A la oposición, a toda la oposición, fueran oligarcas, partidos políticos, oficiales de la marina, jerarquía católica, nacionalistas católicos o lo que sea, Perón los ponía cada vez más hartos, hartos e impotentes. Los pequeños errores del conductor, que no terminaban en los ya descriptos sino, en unos cuantos más (personalismos que hacían que La Pampa, pasara a llamarse provincia “Eva Perón”, el Chaco “presidente Perón” y La Plata “Ciudad Evita”).
Agreguemos las purgas entre los oficiales de las fuerzas armadas después de cada golpe de Estado, más los encarcelamientos a granel de sospechosos, más o menos entendibles en tiempos de conspiraciones. Para los gorilas no eran errores sino horrores que, todo les hacía suponer, durarían por lo menos hasta 1958 o más. Así que el único remedio posible ante “el tirano” era un golpe de Estado que por fin fuera exitoso, porque ya se habían intentado dos, además de varias tentativas de asesinar a Perón y hasta hacer estallar bombas mortales en medio de la multitud, sin otro resultado que volver al presidente cada vez más autoritario. Mientras ellos, los opositores, no conseguían constituir un frente unido o se desgastaban en internas. Sintetizando, desde el 52, hasta fines del 54, el panorama político fue ese.
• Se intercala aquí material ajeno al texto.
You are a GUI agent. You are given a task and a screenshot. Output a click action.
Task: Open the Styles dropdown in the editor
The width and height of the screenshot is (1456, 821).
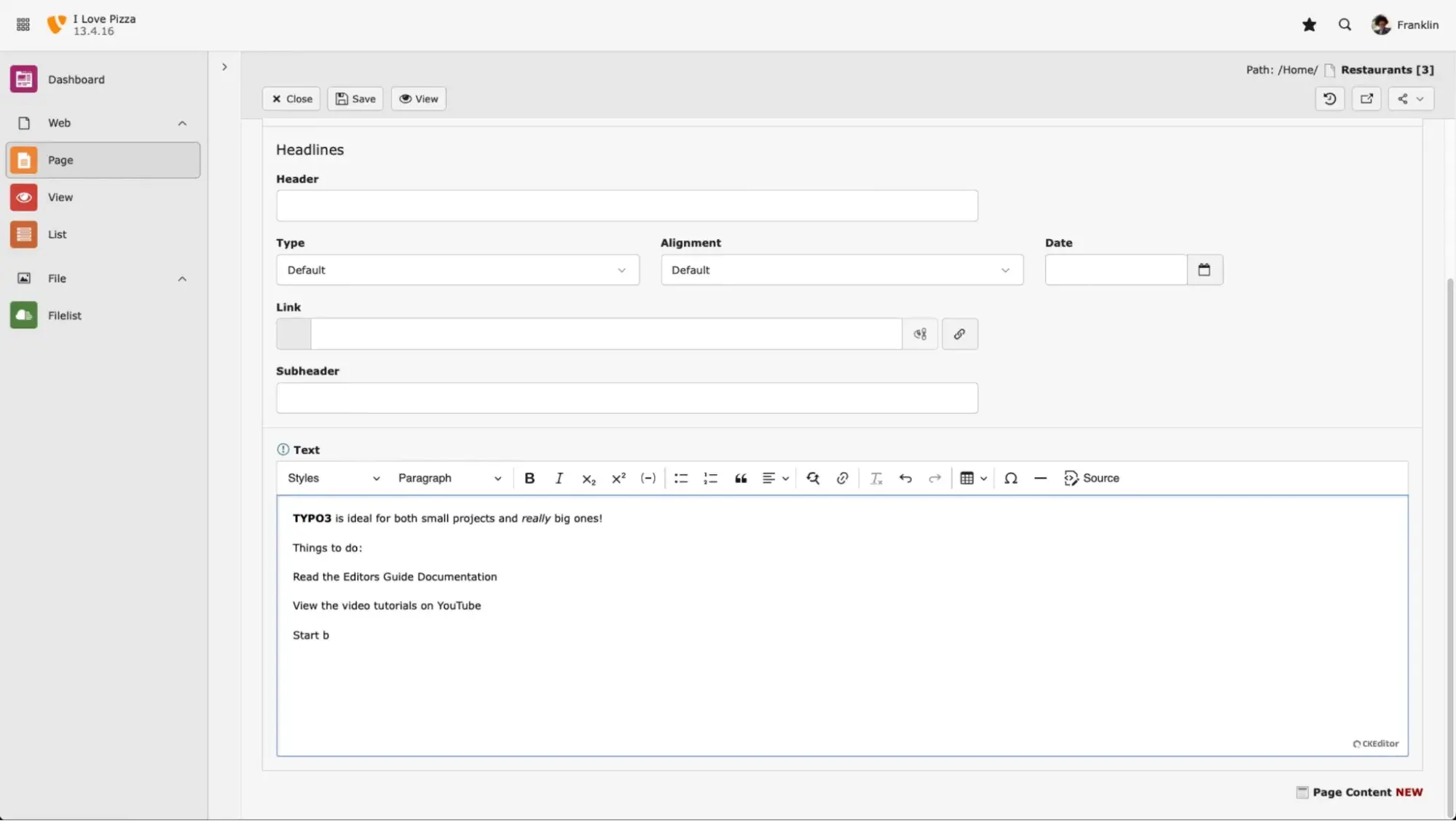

Arturo Frondizi, que había llegado a convertirse en presidente de una renovada UCR, y que solía participar en reuniones conspirativas, opinaba que había que esperar, hasta que Perón cometiera un gran error, para que un golpe consiguiera desalojarlo del poder, ya que por elecciones era imposible. El gran error iba a llegar, por fin, sorpresivamente, a partir de noviembre del 54.